:: Records for processing ::

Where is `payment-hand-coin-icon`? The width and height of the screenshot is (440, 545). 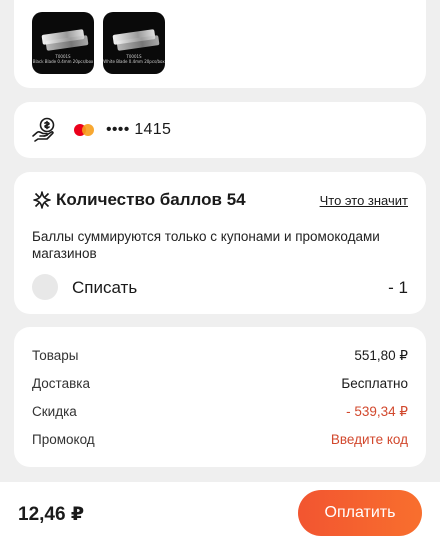
payment-hand-coin-icon is located at coordinates (44, 130).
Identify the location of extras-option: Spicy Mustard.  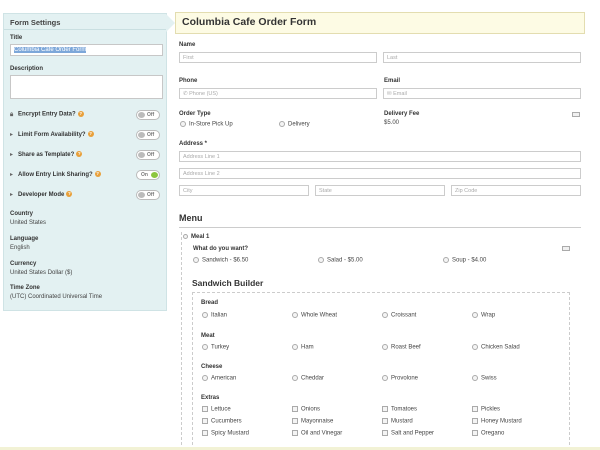
(226, 434).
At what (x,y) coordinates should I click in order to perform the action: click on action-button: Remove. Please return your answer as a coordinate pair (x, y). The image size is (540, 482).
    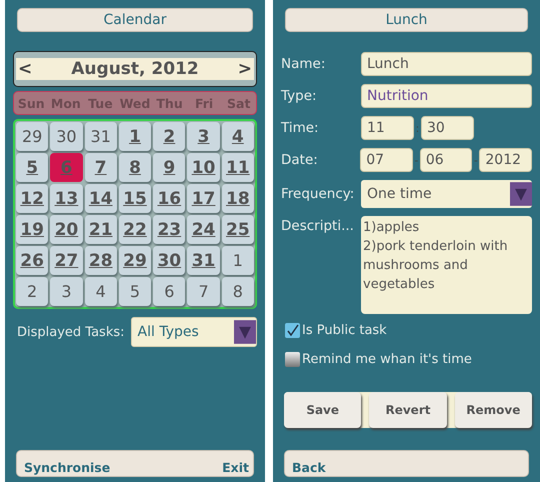
    Looking at the image, I should click on (493, 410).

:::

> Brief
Please give each line of the records above as a JSON list of strings, one string per line, without blank lines and without the pictures.

> Answer to this exercise
[
  "Where is `payment-hand-coin-icon`? The width and height of the screenshot is (440, 545). ",
  "payment-hand-coin-icon is located at coordinates (44, 130).",
  "Identify the location of extras-option: Spicy Mustard.  ",
  "(226, 434).",
  "At what (x,y) coordinates should I click in order to perform the action: click on action-button: Remove. Please return your answer as a coordinate pair (x, y). The image size is (540, 482).",
  "    Looking at the image, I should click on (493, 410)."
]